**Requirements:**
1 > In the passage about Nik's shoes, where had the shoes that upset Nik been sitting for weeks?
2 > From the passage about Nik's shoes, please copy everything from "There was much" down to "sense of order.".

**Extract provided:**
◆ ◆ ◆

The shoes should have been our first clue.

After a perfectly delightful morning —one which began after more than twelve hours’ sleep for Nik and a leisurely breakfast for myself and Niksdad— we began our preparations for a jaunt to the local peach festival, followed by a visit to the park.  The pre-departure routine is always the same: “Okay, buddy, time for some clean pants.  Bring your toy and let’s get clean pants.”  “Clean pants first, then socks, MAFO’s and shoes.”

Nik is always eager to perform this routine; he loves to go out with us.  Lately, he’s begun to put his orthotics on by himself —even getting them on the correct feet.  He was just beginning to clamber onto the sofa, where I sat waiting with wipes and pull-up in hand, when Niksdad brought over his socks, MAFO’s and shoes.  The scream which issued forth from my heretofor sunny child was unlike anything I’ve heard except when he is in extreme and urgent pain.  It was the kind of sound which makes my heart race and causes me to drop everything and come running in an instant, certain I will find my child covered in blood.

There was much wailing and gnashing of teeth (to put it quite mildly) until we figured out the problem: the shoes.  Perfectly good, serviceable Nike’s which Nik has worn on many occasions though not for sometime.  (His other Nike’s were so filthy from repeated outings to the park— the laces were nearly black— that I insistedwe wash them last night; they were still in the laundry closet, slightly damp.)  I put the offending shoes on the floor at my feet while Niksdad went to get the still-damp shoes.  Apparently, even that was too close for those awful shoes; Nik screamed and jumped off the sofa, grabbed the shoes and ran to the entertainment center to put them on top.  That’s were they’ve been sitting for weeks now; it made perfect sense to Nik’s sense of order.

Once Nik realized the “correct” shoes were going on his feet he calmed down.  In fact, he seemed quite eager for our outing.  Off we went on our merry way.  “We’re going to get ice cream first, then go to the park. Ok buddy?  Ice cream first, then park.”  I repeated that phrase, like a mantra, as we drove.  Nik is usually pretty good about changed routines or routes as long as I tell him the sequence several times over.

I should have known that the shoe incident had my precious boy already wound too tightly.  As soon as I turned right at a traffic light where we normally turn left, Nik’s tenuous balance shifted and the tempest began.  I talked to him in soothing tones as I drove.  “It’s ok, sweetie, we’re going to get ice cream first then go to the park, remember?  It’s ok.  You’re ok.”  All the while, Niksdad held on to Nik’s feet so he couldn’t injur himself (or us) with his kicking.  I drove with one hand on the steering wheel and one hand holding Nik’s sweaty fingers, gently squeezing to give him some proprioceptive input which I hoped would calm him.

◆ ◆ ◆

**Dataset entries:**
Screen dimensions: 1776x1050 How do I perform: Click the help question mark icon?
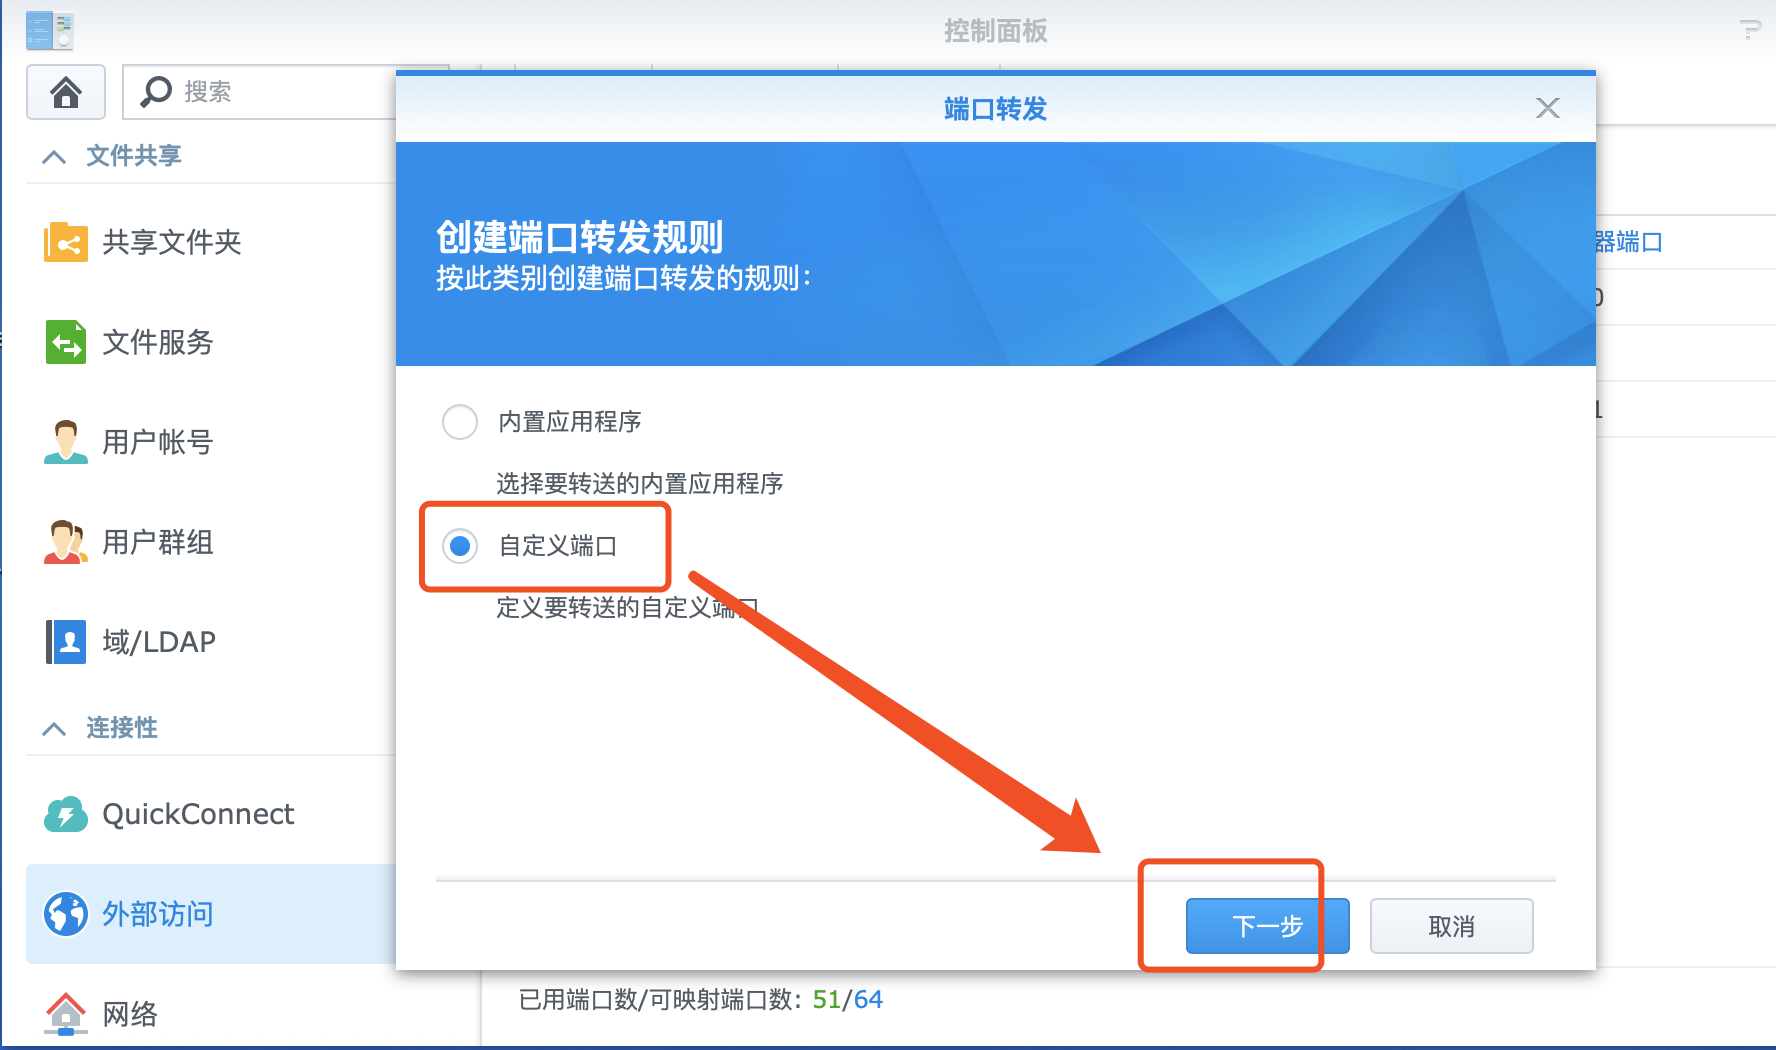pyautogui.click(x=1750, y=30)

◆ ◆ ◆

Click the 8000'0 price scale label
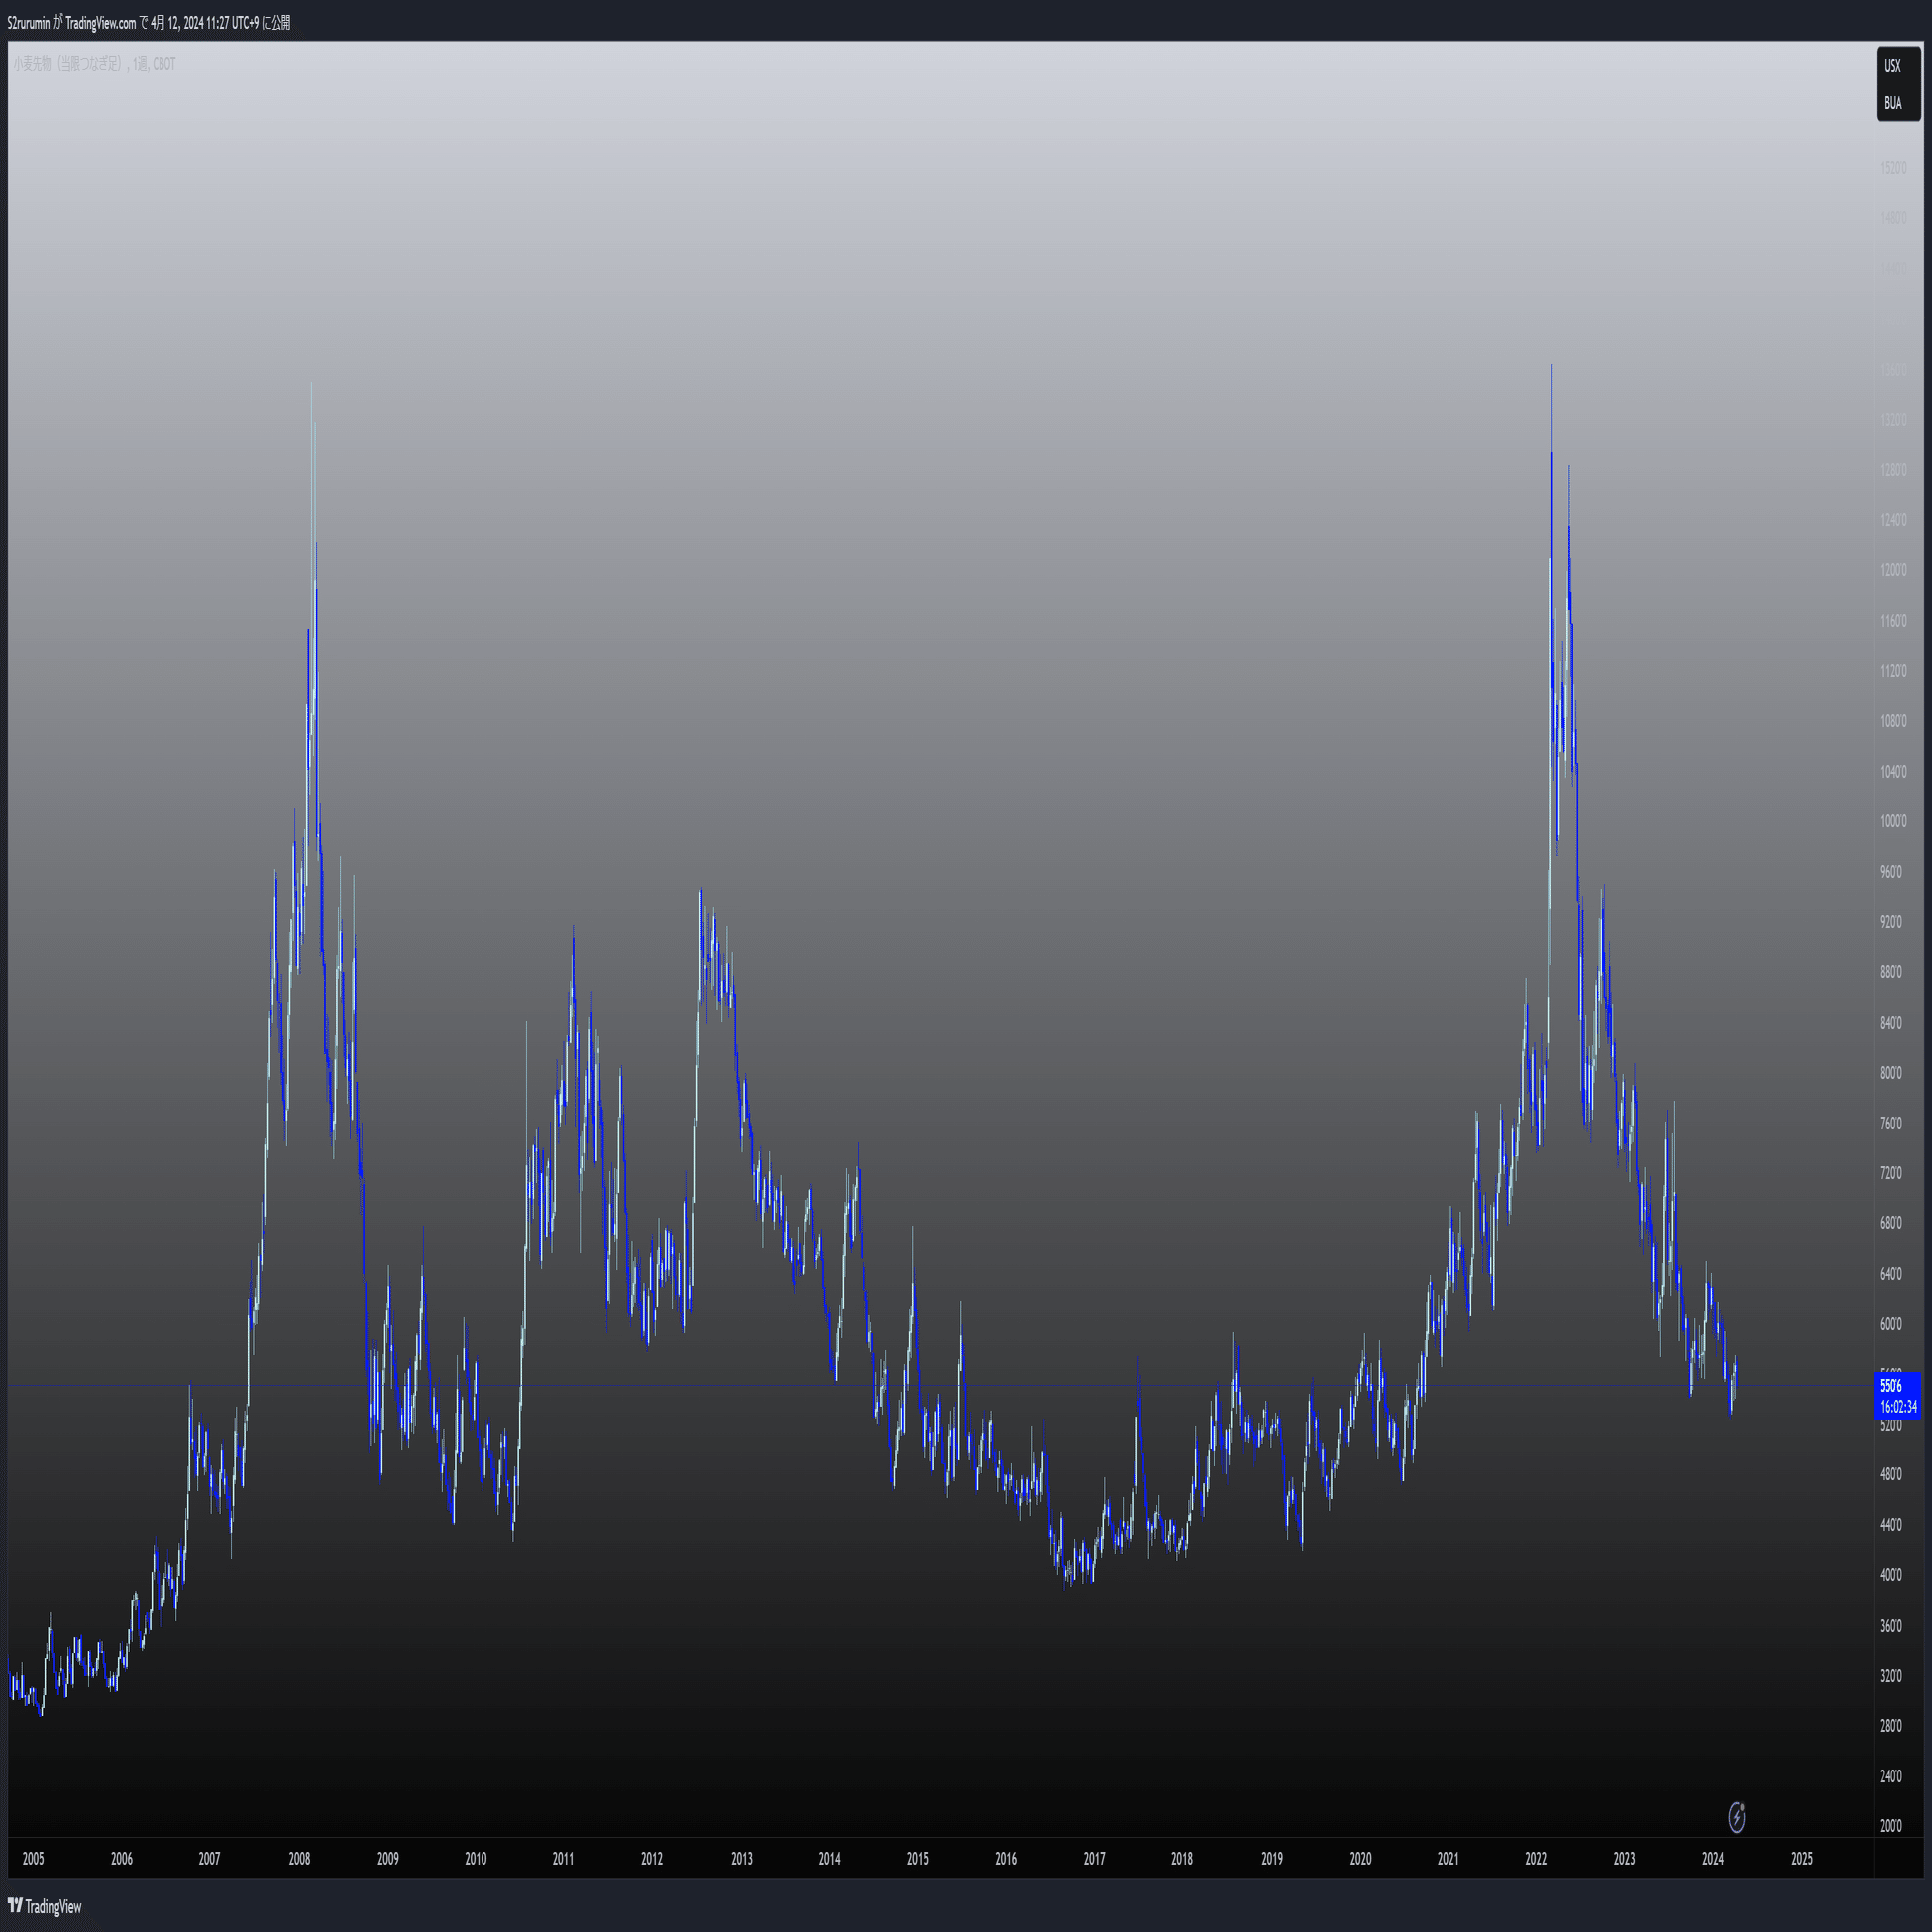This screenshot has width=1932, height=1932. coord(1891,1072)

◆ ◆ ◆

**Answers to the problems:**
1 > On top of the entertainment center.

2 >
There was much wailing and gnashing of teeth (to put it quite mildly) until we figured out the problem: the shoes.  Perfectly good, serviceable Nike’s which Nik has worn on many occasions though not for sometime.  (His other Nike’s were so filthy from repeated outings to the park— the laces were nearly black— that I insistedwe wash them last night; they were still in the laundry closet, slightly damp.)  I put the offending shoes on the floor at my feet while Niksdad went to get the still-damp shoes.  Apparently, even that was too close for those awful shoes; Nik screamed and jumped off the sofa, grabbed the shoes and ran to the entertainment center to put them on top.  That’s were they’ve been sitting for weeks now; it made perfect sense to Nik’s sense of order.